▶ **Task brief**
Quote only the lines that start at the line with "Click the Abstract Aurora Loop Video title" and run to the end of the entries; omit the pictures.
**** Provided data
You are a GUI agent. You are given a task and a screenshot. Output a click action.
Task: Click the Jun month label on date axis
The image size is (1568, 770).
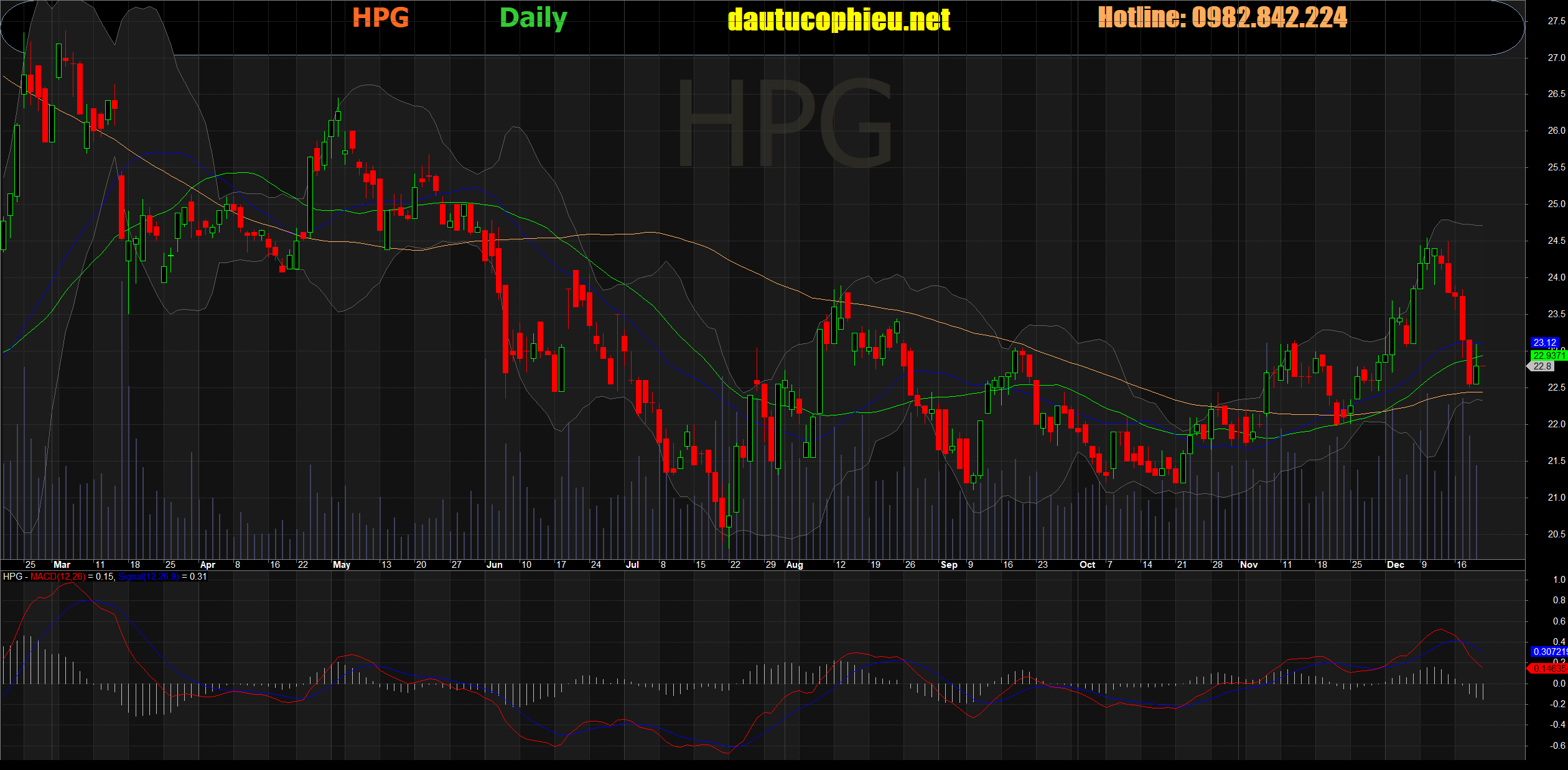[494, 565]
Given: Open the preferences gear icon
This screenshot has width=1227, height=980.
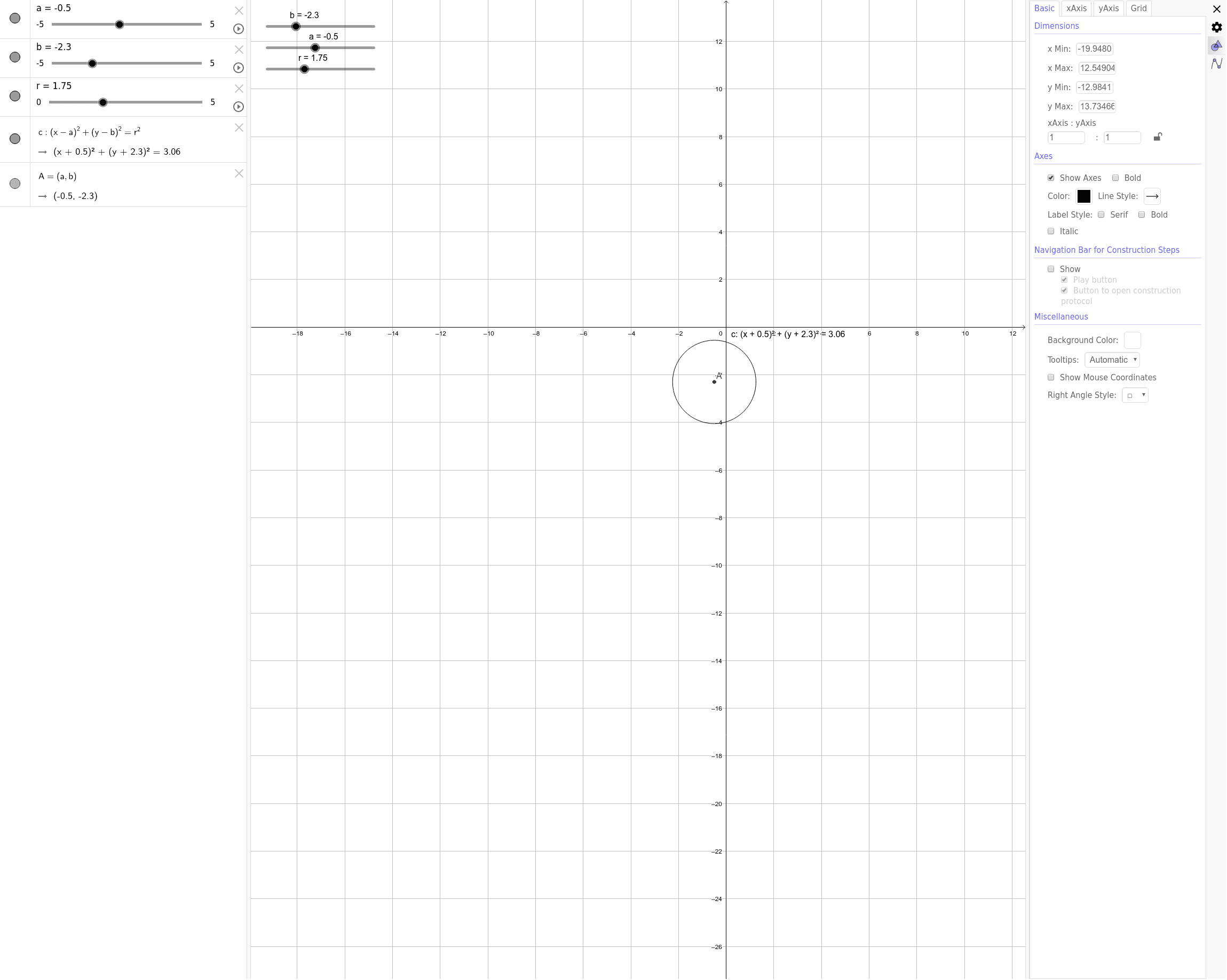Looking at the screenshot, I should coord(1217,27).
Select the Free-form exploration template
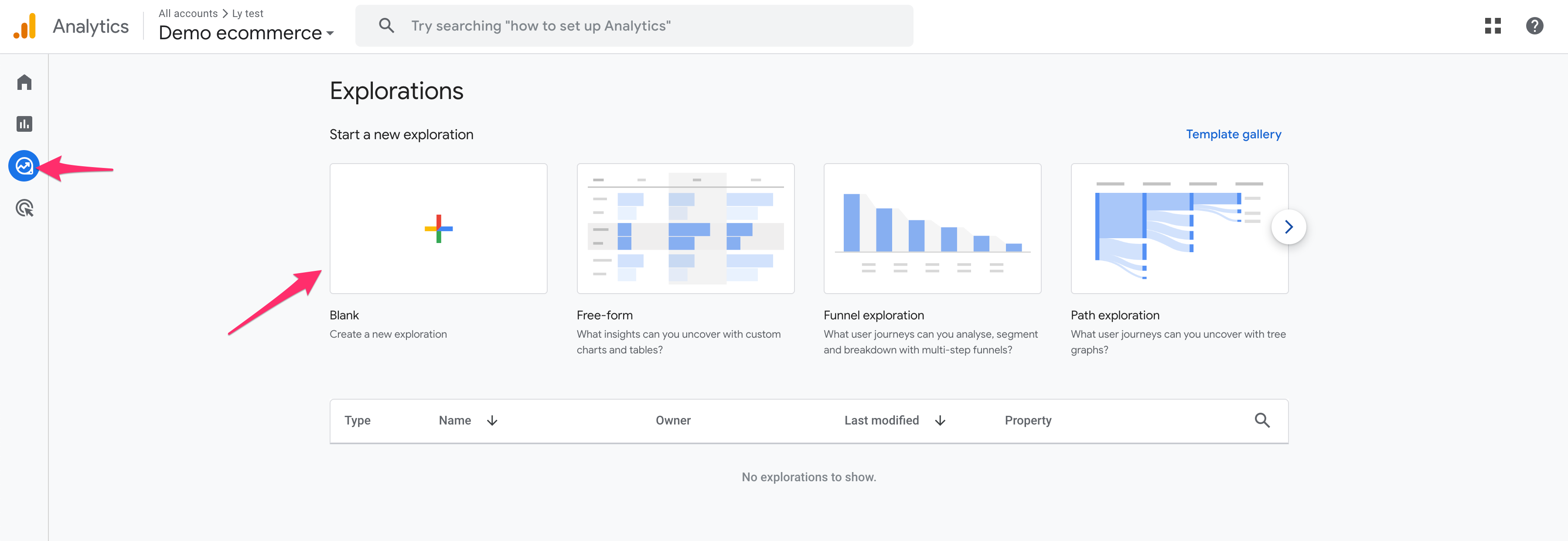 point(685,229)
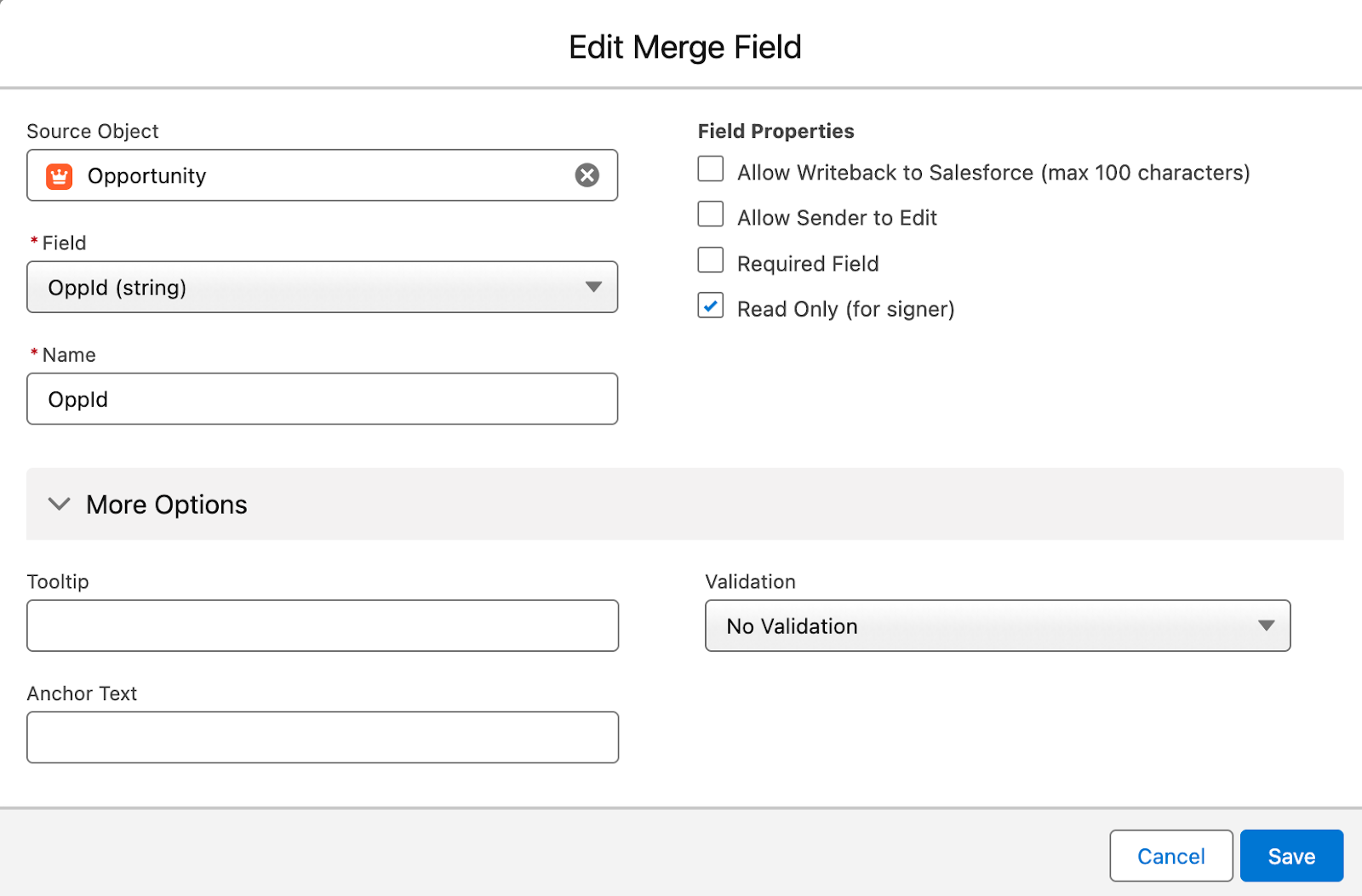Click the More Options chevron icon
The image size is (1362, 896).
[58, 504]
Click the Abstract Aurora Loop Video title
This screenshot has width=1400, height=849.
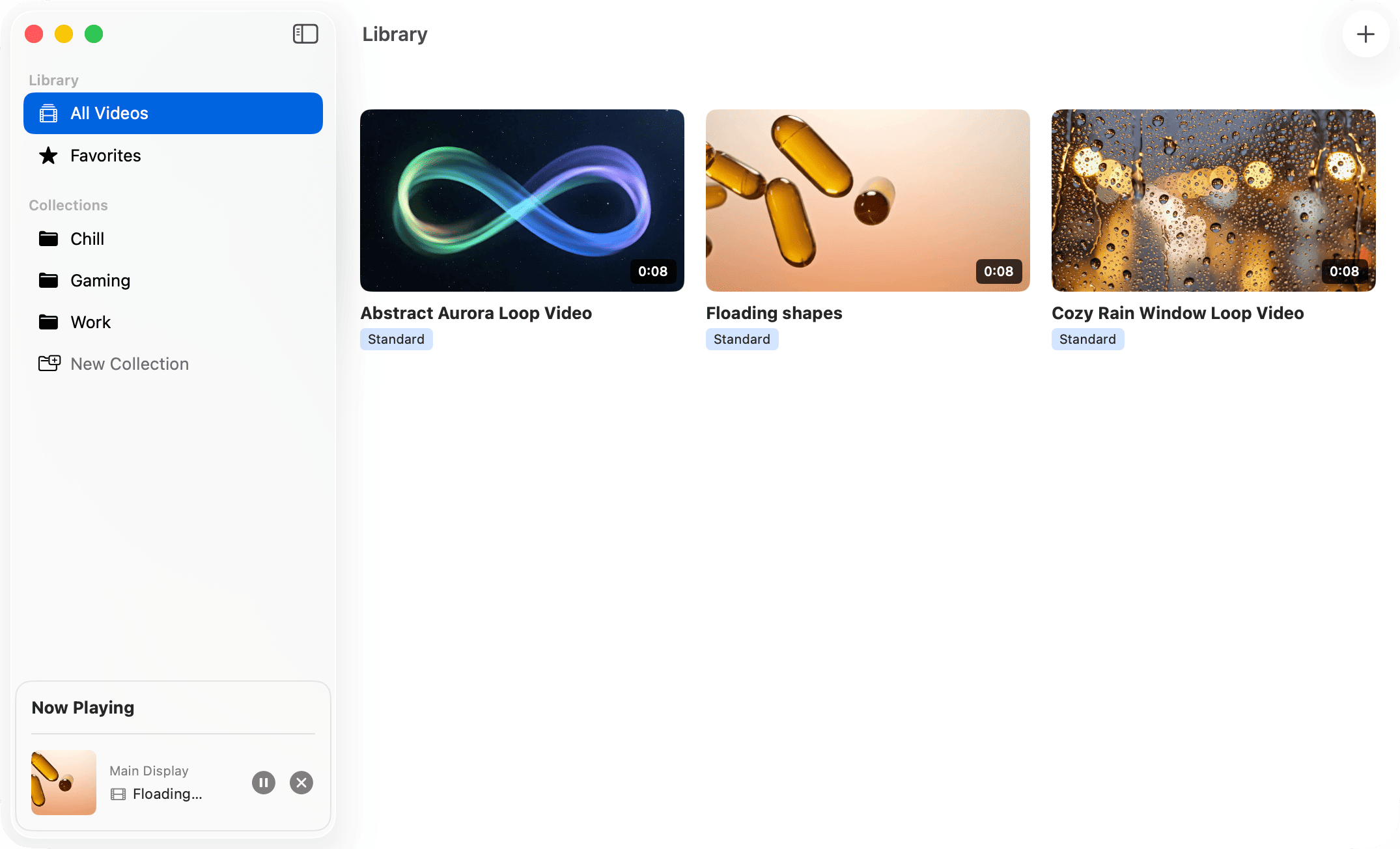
********
▶ **Expected answer**
Click the Abstract Aurora Loop Video title
This screenshot has width=1400, height=849.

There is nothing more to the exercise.